Ronan Keating, Keith Duffy, Mikey Graham and Shane Lynch carry out the coffin after the funeral of Boyzone singer Stephen Gately at St Laurence O'Toole Church in Dublin
Police have received a complaint about an article written by newspaper columnist Jan Moir about the death of Boyzone singer Stephen Gately, Scotland Yard said last night.
The article, published in Friday's Daily Mail, also prompted more than 1,000 complaints to the Press Complaints Commission (PCC).
A Metropolitan Police spokesman said: “We have received a complaint from a member of the public.”
The development came after Gately's Boyzone bandmates led the mourning at his funeral in Dublin on Saturday.
Ronan Keating sung and carried the 33-year-old's coffin along with Keith Duffy, Mikey Graham and Shane Lynch during the ceremony, which was watched by thousands of people. Gately died last Saturday in his apartment in Port Andratx, Majorca.
In the column about the gay singer's death, Moir wrote: “Healthy and fit 33-year-old men do not just climb into their pyjamas and go to sleep on the sofa, never to wake up again.
“Whatever the cause of death is, it is not, by any yardstick, a natural one.”
And she signed off: “For once again, under the carapace of glittering, hedonistic celebrity, the ooze of a very different and more dangerous lifestyle has seeped out for all to see.”
Moir defended her opinion piece, which ignited a huge debate on networking sites such as Twitter. She issued a response in which she branded suggestions of homophobia as “mischievous” and claimed the backlash was a “heavily orchestrated internet campaign”.

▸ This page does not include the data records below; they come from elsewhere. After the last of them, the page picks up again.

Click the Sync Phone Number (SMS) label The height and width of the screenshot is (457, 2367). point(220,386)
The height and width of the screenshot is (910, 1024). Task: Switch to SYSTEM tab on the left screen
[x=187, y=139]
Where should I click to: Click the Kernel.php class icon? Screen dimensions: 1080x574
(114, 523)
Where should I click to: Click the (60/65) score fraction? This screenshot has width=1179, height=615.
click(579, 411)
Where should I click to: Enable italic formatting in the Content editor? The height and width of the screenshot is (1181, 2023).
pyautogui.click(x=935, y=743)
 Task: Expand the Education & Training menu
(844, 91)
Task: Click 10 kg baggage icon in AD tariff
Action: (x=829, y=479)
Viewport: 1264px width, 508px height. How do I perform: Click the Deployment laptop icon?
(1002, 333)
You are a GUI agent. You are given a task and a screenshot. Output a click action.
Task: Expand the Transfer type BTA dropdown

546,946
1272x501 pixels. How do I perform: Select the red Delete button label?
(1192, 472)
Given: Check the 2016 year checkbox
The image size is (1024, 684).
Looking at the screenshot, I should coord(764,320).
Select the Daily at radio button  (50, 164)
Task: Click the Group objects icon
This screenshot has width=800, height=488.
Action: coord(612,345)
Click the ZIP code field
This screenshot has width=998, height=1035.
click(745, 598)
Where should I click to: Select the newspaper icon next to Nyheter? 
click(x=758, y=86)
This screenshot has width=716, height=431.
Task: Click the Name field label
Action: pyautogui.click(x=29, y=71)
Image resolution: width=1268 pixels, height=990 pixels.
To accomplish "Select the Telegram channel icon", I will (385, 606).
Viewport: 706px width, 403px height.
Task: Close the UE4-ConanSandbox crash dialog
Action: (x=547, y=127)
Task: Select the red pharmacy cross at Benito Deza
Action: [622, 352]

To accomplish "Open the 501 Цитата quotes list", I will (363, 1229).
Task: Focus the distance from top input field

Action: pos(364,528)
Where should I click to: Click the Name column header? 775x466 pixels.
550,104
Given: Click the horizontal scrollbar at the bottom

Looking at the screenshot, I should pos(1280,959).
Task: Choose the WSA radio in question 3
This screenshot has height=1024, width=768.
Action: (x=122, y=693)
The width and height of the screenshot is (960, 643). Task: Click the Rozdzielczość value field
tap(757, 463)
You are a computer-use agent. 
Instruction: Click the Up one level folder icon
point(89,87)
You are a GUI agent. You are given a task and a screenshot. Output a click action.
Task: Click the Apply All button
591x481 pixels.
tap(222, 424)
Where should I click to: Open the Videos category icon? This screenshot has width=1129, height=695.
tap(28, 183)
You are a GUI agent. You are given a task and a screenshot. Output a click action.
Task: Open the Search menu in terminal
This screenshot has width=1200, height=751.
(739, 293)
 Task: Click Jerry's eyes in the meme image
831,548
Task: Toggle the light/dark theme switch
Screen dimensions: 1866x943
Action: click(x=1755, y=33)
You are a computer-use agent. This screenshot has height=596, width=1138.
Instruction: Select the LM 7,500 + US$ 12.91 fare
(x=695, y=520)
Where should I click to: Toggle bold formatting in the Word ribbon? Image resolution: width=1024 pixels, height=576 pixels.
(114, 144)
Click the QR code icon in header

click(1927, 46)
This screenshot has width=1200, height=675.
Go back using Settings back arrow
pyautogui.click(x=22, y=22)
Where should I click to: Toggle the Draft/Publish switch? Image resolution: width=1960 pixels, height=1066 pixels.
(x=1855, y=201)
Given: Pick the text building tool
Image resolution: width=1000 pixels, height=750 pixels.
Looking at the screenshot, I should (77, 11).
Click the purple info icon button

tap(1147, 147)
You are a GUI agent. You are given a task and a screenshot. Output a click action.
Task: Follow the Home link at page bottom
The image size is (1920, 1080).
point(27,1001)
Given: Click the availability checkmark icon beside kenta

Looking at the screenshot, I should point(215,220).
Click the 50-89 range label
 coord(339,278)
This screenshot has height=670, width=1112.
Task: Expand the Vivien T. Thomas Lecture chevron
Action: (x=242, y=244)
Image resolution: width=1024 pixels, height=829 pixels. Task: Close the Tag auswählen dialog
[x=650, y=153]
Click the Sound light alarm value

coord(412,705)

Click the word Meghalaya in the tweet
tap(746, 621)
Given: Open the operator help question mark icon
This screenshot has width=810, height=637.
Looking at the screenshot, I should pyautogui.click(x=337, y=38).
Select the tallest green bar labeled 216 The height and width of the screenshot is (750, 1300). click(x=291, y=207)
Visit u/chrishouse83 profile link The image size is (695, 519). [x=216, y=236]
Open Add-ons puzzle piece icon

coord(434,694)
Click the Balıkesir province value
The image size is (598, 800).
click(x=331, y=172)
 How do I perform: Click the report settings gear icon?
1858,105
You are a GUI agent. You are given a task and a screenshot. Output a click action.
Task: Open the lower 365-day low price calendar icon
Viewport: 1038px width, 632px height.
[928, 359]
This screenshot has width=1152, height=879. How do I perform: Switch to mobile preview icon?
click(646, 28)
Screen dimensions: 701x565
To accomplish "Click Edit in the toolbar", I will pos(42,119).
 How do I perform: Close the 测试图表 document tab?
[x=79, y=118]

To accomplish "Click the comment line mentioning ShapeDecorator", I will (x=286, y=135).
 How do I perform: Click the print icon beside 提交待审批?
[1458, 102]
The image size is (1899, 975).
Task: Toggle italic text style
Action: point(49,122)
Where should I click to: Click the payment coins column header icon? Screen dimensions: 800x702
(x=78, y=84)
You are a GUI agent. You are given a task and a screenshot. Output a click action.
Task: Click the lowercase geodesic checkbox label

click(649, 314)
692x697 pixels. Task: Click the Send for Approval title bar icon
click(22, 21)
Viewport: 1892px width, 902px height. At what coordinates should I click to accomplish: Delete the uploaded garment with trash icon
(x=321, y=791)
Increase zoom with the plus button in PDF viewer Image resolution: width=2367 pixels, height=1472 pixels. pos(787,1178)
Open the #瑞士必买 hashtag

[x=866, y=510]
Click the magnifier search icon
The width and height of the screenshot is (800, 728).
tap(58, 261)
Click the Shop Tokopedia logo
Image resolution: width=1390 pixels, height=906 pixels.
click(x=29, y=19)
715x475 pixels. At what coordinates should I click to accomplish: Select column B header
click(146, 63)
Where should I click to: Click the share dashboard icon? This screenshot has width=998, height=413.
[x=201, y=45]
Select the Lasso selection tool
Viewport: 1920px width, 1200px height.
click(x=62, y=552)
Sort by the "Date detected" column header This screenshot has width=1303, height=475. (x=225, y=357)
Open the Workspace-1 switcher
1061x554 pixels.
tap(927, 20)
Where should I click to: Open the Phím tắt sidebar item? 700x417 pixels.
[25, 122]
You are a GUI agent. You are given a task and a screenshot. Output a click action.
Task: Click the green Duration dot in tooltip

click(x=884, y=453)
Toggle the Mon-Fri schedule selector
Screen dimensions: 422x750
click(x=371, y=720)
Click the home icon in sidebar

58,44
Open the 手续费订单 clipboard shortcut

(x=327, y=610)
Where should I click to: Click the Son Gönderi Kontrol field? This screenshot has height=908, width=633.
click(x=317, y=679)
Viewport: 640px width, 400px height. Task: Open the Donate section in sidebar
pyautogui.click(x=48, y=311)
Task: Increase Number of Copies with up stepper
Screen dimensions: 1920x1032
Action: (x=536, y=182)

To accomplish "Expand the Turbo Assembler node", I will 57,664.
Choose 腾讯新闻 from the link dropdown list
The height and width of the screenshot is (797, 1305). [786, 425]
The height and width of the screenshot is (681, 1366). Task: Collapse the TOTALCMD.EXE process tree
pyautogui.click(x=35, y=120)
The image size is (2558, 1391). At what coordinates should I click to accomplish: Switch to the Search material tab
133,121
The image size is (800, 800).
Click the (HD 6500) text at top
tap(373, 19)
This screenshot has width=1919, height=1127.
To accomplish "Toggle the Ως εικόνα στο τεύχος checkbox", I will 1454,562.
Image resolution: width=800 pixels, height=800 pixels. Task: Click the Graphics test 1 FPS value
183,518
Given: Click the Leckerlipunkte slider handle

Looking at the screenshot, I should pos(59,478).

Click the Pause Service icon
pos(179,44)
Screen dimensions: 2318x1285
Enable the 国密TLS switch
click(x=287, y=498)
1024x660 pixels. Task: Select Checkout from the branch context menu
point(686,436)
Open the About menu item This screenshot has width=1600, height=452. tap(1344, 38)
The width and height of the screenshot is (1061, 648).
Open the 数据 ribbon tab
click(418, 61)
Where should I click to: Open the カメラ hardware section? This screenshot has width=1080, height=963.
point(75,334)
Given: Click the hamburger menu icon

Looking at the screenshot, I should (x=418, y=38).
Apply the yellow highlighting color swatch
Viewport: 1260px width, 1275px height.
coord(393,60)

The Irish Mail on Sunday yesterday appeared to be distancing itself from Ms Moir’s column. It carried four pages of coverage on Gately’s funeral with a note saying: “Comments made by journalist Jan Moir about Stephen Gately in her newspaper column caused controversy on Friday. Jan Moir’s column has never been published in the Irish Daily Mail which, like the Irish Mail on Sunday, is edited and printed entirely in Ireland — independent of the UK titles — and does not have an online presence.”
Stephen Fry was among those using Twitter to mobilise opinion about the article.
At one stage he wrote: “The Press Complaints Commission website is down. Sheer volume of traffic. That says something about the strength of feeling I think.”
A spokesman for the PCC said of the 1,000 complaints received, many were relating to questions of accuracy, intrusion and discrimination.
He said the PCC had already established links with Gately's family in case they had wanted to express an opinion about the coverage of his death.
The offending article: Moir's words
*"Fans know to expect the unexpected of their heroes, particularly if those idols live a life that is shadowed by dark appetites or fractured by private vice."
*"The Gately family are, perhaps understandably, keen to register their boy's demise on the national consciousness as nothing more than a tragic accident."
*"Whatever the cause of death is, it is not, by any yardstick, a natural one. Let us be absolutely clear about this."
*"If we are going to be honest, we would have to admit that the circumstances surrounding his death are more than a little sleazy."
*"Another real sadness about Gately's death is that it strikes another blow to the happy-ever-after myth of civil partnerships."
*"The recent death of Kevin McGee, the former husband of Little Britain star Matt Lucas, and now the dubious events of Gately's last night raise troubling questions about what happened."
*"For once again, under the carapace of glittering hedonistic celebrity, the ooze of a very different and more dangerous lifestyle has seeped out for all to see."